┏━━
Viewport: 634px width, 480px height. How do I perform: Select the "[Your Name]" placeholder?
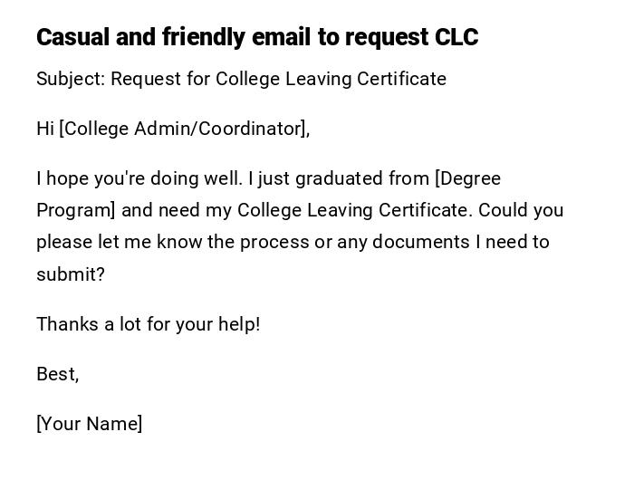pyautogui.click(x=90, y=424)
┗━━
┏━━
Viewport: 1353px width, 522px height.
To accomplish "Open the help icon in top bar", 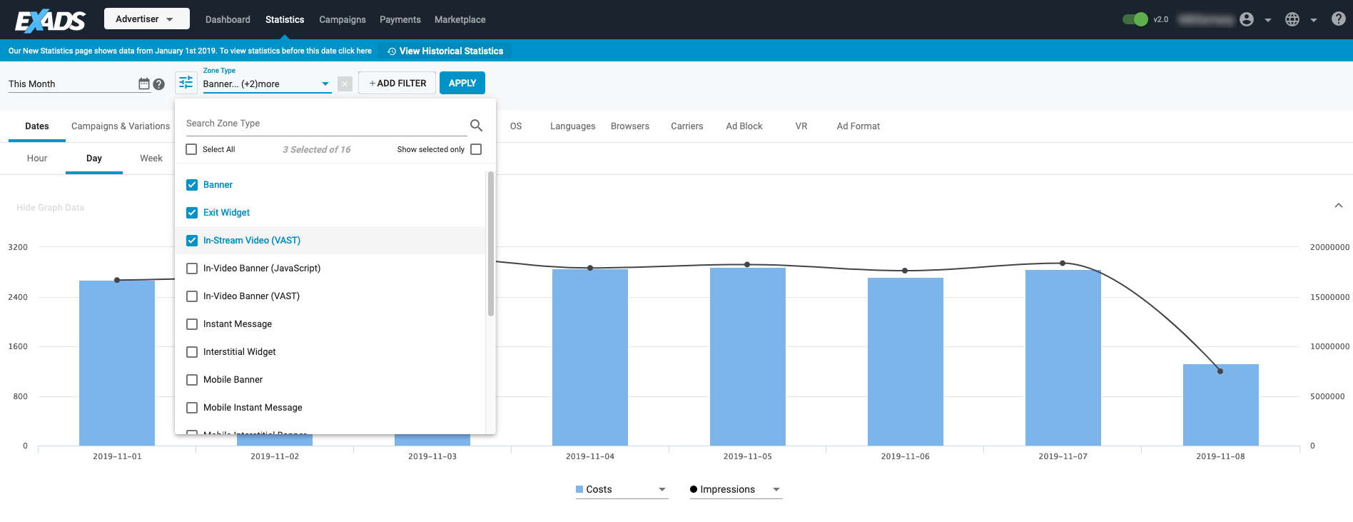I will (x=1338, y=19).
┗━━
┏━━
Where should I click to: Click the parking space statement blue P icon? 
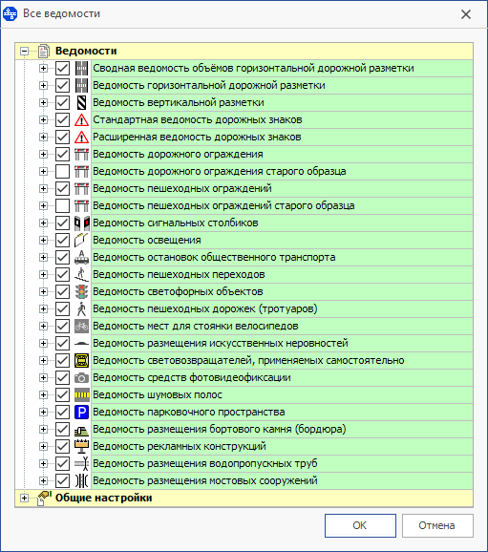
┗━━
*Instructions for the task:* Locate every line in the records above that contains the word "width" and copy each one.

*Task answer:*
Viewport: 634px width, 480px height. How do I perform: Select the "[Your Name]" placeholder?
Viewport: 1353px width, 522px height.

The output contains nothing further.